A boy 1.2m tall, stands 6m away from the foot of a vertical lamp pole 4.2m long if the lamp is at the tip of the pole
calculate the length of the shadow of the boy cast by the lamp
Angle of elevation of the lamp from the boy, correct to the nearest degree
maths
the lamp is 3m above the boy (4.2m - 1.2m)
the tangent of the angle of elevation from the top of the boy to the lamp
... tan(Θ) = 3m / 6m
length of shadow / boy's height = 6 / 3
Yes
Solve pls
To calculate the length of the shadow of the boy cast by the lamp, we can use similar triangles.
Let's set up the problem:
- Distance from the boy to the pole (h) = 6m
- Height of the pole (x) = 4.2m
- Height of the boy (y) = 1.2m
In the right triangle formed by the boy, the top of the pole, and its shadow, we have:
- The height of the pole (x) as the opposite side
- The distance from the boy to the pole (h) as the adjacent side
- The length of the boy's shadow (s) as the hypotenuse
- The height of the boy (y) as the corresponding side
Since we have similar triangles, we can set up a proportion to solve for the length of the shadow (s):
x/y = h/s
Substituting the given values:
4.2/1.2 = 6/s
Solving for s:
s = (6 * 1.2) / 4.2
s ≈ 1.714 m
Hence, the length of the shadow of the boy cast by the lamp is approximately 1.714 meters.

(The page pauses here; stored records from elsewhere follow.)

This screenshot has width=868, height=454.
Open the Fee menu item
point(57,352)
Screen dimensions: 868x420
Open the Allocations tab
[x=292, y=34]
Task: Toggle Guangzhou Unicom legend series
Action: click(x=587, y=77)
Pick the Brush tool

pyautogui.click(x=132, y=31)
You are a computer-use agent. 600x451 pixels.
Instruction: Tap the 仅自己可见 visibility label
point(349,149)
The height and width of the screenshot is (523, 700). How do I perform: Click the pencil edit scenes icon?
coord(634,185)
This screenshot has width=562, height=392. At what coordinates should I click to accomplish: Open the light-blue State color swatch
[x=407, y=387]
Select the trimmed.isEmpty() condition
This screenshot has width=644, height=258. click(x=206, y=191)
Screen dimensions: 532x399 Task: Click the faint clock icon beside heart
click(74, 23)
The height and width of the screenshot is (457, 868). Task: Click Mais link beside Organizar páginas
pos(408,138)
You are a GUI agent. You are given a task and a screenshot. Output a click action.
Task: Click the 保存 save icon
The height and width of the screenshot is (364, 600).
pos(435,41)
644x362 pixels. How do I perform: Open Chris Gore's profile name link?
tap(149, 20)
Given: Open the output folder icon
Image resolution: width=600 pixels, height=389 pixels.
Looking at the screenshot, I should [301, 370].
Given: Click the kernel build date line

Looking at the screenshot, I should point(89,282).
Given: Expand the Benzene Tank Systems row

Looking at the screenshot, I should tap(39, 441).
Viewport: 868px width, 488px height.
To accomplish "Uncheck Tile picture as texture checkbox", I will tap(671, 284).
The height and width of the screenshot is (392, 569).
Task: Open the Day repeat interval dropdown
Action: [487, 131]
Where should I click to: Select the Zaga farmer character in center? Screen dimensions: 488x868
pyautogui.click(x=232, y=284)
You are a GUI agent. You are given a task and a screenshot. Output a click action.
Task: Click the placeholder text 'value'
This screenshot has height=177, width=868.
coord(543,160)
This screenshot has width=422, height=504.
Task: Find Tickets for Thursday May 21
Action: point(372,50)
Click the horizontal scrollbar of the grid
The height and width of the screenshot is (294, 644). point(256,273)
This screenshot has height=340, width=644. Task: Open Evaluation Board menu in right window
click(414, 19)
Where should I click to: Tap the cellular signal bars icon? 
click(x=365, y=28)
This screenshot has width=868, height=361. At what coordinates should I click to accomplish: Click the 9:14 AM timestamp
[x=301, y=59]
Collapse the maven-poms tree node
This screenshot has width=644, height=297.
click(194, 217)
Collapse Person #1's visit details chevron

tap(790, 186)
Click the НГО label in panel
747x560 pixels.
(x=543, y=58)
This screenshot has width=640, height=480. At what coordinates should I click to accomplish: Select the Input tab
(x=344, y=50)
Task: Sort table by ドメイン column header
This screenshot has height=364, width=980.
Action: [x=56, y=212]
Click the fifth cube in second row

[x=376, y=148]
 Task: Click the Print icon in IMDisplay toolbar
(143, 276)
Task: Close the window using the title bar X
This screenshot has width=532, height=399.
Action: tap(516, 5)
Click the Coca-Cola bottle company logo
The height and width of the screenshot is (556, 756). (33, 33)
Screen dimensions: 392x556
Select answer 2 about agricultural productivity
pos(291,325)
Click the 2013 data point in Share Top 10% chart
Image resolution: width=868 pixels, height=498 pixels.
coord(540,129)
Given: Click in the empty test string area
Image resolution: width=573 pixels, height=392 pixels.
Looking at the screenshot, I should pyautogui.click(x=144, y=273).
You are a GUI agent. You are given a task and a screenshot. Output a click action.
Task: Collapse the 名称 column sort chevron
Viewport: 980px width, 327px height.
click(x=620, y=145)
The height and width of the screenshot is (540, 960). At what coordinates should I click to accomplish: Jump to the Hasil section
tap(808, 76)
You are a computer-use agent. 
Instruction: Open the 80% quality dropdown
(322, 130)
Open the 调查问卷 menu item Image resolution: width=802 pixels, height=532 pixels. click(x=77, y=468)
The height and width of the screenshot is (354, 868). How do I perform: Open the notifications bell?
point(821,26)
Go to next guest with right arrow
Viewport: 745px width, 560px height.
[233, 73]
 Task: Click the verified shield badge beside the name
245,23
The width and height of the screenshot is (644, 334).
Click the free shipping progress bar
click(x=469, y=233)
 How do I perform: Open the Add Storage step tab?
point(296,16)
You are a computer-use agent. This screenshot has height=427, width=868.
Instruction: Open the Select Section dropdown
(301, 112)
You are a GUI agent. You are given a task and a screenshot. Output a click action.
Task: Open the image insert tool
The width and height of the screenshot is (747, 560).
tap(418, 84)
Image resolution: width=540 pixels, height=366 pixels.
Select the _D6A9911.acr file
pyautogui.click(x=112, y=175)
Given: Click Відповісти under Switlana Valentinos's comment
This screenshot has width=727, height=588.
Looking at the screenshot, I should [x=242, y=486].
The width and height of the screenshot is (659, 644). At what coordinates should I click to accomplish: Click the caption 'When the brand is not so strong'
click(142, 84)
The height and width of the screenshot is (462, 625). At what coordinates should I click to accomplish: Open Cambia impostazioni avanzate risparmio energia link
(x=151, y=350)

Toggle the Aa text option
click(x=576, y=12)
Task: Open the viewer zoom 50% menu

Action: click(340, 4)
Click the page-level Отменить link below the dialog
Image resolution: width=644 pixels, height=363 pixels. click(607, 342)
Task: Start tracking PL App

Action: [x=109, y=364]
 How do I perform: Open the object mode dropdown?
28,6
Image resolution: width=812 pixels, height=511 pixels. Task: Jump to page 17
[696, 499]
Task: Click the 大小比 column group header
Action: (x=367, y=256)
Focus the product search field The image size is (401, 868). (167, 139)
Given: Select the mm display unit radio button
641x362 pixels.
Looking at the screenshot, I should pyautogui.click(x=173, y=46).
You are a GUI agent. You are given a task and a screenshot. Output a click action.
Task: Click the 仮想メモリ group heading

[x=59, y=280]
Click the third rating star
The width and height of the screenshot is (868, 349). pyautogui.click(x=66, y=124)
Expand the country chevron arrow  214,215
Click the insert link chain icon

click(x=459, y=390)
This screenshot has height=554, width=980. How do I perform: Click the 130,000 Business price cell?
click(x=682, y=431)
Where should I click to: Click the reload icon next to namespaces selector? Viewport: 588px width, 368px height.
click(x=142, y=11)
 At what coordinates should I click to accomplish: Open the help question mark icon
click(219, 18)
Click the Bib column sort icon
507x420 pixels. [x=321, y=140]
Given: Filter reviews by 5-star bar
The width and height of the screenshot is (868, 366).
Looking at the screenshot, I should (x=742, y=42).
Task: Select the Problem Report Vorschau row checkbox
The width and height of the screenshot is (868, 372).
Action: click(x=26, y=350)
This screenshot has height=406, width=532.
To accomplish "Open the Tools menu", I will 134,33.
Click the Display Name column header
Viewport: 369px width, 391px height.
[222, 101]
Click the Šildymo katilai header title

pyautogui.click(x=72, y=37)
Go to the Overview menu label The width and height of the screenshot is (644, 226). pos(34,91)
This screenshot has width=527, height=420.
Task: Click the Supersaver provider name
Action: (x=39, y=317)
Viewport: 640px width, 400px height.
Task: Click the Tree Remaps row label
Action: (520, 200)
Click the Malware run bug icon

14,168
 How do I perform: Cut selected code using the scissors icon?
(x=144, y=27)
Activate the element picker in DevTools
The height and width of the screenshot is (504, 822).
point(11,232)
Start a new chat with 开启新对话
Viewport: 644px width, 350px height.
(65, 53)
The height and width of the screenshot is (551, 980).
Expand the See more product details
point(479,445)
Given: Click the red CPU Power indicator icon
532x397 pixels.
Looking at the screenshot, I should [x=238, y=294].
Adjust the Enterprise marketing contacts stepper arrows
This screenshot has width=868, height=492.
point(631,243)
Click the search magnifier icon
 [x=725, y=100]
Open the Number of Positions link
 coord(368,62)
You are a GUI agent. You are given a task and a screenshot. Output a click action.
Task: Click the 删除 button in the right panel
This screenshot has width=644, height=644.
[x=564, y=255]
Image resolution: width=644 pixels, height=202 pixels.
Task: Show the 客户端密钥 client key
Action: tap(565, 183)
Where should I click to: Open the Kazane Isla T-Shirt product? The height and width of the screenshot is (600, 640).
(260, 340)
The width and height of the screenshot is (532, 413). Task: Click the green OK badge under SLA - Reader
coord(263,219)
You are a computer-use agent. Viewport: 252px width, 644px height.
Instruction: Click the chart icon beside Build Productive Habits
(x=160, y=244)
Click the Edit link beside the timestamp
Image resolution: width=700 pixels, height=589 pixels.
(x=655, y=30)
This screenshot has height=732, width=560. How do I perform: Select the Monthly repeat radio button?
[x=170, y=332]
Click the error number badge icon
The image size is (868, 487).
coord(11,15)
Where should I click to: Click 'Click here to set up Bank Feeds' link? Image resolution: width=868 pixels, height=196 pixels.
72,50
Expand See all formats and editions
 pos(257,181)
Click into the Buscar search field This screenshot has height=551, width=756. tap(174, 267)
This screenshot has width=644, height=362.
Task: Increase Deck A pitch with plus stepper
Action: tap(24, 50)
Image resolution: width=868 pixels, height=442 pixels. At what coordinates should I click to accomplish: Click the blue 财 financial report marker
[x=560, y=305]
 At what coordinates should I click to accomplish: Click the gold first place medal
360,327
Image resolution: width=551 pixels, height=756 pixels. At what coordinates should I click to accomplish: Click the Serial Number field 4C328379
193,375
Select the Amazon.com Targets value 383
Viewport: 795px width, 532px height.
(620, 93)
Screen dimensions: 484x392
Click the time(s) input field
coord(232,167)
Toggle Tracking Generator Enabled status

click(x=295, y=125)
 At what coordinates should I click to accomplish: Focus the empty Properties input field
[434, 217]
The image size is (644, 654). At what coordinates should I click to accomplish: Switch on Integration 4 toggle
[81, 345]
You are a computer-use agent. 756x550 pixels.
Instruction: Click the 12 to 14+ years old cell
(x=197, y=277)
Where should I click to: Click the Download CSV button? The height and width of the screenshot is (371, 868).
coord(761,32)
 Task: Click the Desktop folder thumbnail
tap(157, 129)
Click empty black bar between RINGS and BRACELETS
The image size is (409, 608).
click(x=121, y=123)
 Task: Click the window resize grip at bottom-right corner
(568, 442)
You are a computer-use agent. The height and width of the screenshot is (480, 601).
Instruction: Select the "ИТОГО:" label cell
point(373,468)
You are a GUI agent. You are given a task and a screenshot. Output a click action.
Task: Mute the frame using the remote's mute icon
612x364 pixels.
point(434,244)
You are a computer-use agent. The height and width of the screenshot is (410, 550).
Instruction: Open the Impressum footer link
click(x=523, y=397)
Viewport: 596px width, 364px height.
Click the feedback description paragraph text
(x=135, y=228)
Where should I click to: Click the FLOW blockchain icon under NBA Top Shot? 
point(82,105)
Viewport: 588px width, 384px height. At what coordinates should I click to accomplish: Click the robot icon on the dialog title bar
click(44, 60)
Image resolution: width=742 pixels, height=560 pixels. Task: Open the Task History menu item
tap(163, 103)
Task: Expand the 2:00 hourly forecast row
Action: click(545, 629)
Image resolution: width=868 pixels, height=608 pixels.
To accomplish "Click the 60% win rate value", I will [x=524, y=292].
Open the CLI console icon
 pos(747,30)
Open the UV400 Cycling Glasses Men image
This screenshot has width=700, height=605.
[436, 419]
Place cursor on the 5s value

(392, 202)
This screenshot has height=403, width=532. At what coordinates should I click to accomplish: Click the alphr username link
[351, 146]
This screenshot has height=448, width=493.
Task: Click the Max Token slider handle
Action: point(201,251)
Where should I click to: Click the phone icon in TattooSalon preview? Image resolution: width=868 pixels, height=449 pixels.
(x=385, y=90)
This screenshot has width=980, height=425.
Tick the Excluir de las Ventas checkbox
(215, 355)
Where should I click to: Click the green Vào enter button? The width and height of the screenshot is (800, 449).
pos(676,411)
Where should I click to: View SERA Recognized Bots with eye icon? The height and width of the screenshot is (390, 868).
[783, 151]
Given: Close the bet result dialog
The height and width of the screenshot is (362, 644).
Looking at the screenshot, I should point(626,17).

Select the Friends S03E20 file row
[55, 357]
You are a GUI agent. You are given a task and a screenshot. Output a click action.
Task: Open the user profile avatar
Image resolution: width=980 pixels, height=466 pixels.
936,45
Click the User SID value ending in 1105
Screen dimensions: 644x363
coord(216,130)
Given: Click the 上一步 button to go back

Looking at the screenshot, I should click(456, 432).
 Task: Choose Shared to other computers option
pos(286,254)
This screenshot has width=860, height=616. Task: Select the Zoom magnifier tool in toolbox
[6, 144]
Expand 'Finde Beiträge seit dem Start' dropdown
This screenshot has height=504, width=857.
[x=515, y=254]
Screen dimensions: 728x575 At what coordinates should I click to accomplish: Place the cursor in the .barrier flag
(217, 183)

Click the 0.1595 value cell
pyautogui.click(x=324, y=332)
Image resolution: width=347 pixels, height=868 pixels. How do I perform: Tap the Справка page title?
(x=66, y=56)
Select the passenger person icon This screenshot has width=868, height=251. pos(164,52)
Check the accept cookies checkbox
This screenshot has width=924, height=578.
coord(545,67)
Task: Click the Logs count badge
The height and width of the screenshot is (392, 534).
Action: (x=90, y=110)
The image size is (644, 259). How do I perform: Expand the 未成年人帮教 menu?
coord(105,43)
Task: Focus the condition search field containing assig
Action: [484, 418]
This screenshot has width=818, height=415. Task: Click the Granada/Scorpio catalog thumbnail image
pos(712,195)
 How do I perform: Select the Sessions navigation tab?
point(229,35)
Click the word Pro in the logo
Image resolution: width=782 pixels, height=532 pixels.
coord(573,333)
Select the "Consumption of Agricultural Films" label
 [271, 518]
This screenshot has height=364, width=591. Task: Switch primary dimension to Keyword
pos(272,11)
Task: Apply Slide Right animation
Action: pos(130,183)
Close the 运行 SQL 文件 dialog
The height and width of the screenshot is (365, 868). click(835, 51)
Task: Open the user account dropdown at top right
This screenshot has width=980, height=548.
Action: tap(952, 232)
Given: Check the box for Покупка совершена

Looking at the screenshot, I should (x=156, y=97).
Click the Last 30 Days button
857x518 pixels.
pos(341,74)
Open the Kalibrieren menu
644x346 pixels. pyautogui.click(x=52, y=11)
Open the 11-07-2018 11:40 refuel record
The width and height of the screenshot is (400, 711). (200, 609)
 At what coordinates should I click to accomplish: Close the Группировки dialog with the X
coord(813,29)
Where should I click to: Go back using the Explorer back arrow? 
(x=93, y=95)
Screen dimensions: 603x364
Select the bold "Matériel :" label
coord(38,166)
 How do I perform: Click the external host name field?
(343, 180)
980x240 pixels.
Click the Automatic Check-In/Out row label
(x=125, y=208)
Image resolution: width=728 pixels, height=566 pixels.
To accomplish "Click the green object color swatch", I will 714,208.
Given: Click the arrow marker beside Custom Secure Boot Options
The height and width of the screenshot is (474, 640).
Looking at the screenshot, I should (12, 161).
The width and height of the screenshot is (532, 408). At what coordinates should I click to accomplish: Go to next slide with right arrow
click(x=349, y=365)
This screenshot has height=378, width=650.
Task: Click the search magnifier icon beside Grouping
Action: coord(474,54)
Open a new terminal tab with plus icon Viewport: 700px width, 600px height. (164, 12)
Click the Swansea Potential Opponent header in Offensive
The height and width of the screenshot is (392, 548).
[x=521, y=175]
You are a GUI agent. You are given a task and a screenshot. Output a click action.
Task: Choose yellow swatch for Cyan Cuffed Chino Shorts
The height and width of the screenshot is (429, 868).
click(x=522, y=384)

To solve for the angle of elevation of the lamp from the boy, we can use the inverse tangent function (tan^(-1)).
Let's set up the problem:
- The height of the pole (x) is the opposite side of the angle we want to find.
- The distance from the boy to the pole (h) is the adjacent side.
Using the tangent function:
tan(angle) = x/h
Substituting the given values:
tan(angle) = 4.2/6
Solving for the angle:
angle = tan^(-1)(4.2/6)
Using a calculator, the angle is approximately 35 degrees (to the nearest degree).
Hence, the angle of elevation of the lamp from the boy is approximately 35 degrees.